Answer: It's all about flavor!

In the last several years a "zillion" gas grills have been purchased. Supposedly gas is more convenient; until you clean the grill or realize the maintenance on burners, orifices, gas lines etc. No salesperson for gas grills is ever going to mention those "convenience" features.

With barbecook grills there is nothing to service. They work every time! Barbecook grills are the easiest and safest charcoal grills you will ever use because of QuickStart and QuickStop. The more expensive the gas grill the more gimmicks they have added to try to incorporate the flavor of charcoal. WHY?? Ask any honest grill dealer, they will all say "Charcoal tastes better!"

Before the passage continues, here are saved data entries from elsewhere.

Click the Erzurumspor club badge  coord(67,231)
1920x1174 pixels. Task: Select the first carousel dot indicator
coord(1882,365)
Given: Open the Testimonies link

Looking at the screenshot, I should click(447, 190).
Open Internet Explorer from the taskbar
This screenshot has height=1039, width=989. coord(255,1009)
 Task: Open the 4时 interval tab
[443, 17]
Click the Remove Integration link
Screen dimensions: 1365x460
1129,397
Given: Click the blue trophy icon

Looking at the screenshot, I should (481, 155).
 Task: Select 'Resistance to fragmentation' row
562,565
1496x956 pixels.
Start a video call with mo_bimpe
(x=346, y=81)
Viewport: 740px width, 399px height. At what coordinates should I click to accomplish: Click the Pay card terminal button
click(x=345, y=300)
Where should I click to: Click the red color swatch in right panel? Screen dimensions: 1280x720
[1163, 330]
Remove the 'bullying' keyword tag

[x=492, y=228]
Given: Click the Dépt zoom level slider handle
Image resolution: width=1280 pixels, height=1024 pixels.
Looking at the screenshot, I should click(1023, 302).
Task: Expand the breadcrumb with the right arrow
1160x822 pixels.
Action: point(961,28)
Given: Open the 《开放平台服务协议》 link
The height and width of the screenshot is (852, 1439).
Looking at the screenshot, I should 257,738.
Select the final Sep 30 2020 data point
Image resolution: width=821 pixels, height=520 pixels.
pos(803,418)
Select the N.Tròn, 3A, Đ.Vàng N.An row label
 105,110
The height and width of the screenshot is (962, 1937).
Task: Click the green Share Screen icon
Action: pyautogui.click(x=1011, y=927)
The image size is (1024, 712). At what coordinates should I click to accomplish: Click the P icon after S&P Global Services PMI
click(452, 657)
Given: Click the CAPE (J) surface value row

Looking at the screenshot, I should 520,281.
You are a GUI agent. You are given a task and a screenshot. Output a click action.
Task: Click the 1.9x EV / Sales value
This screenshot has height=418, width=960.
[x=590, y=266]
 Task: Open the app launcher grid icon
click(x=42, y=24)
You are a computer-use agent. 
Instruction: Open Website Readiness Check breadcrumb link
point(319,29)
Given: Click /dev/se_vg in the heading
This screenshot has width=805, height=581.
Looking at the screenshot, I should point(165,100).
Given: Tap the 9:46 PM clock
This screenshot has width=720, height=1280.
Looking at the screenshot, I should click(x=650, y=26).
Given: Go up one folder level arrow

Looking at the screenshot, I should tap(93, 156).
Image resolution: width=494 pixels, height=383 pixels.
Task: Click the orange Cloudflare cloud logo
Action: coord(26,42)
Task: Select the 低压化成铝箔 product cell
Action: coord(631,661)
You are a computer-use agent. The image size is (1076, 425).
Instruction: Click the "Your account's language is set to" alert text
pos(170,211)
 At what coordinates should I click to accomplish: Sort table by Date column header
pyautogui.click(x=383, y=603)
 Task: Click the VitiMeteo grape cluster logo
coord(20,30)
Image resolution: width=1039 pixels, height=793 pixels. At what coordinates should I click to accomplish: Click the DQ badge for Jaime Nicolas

FLAVOR is the issue! Charcoal briquets contain a lot of fillers and chemicals and we simply do not recommend them. Natural lump charcoal comes in many varieties and brands. Once you use it you'll never want a briquet. Natural lump charcoal is just wood, no additives. It gives flavor without chemical tastes. It also lights faster and gets hotter; the real secret in locking in juices and flavor. Besides natural lump charcoal, you can also use just plain wood; like you use in your fireplace or wood stove. Every wood imparts its own characteristic flavor. EXPERIMENT. Last night I read an article about charcoal grilling fishes on wood planks. The article talked of using alder, cedar and cherry planks. This for me brings up another issue: HAVE FUN!

"Gas versus Charcoal" ... there is a difference and it's FLAVOR! What was once a matter of opinion is not anymore. In an article by Lisa Mayer in Hearth & Home magazine the facts came out. "After analyzing meat cooked over charcoal and gas, Dr. E.E. Litkenhous of Vanderbilt university determined that there is a real scietific difference in the chemical reaction that occurs during the two cooking methods."

According to Dr. Litkenhous, when charcoal is burned it produces virtually moisture free, super-heated air accompanied by intense radiant heat, which "case hardens" the meat's surface, sealing in the juices. The wood volatiles (wood gases remaining in charcoal after carbonization takes place) that are released when charcoal is burned coagulate the meat's surface proteins. The result is charcoal-smoke FLAVOR and meat that takes on a "plumped" characteristic. Since gas is nearly 30% moisture, it tends to "steam distill" meat, according to Litkenhous. The meat loses more juices and takes on a "floppy" characteristic.

Cook's Illustrated magazine performed its own comparison tests for its August 2004 issue. Testers found that "grilling over charcoal provides exceptional browning and searing that a gas grill simply can't replicate. That's because a charcoal fire, built with plenty of charcoal, gets hotter than a gas fire. Besides searing, charcoal adds another distinct advantage - SMOKE FLAVOR!

Paul Fine commented "Look at barbecue cook-offs and contests where flavor really counts. NONE of those competitors use gas."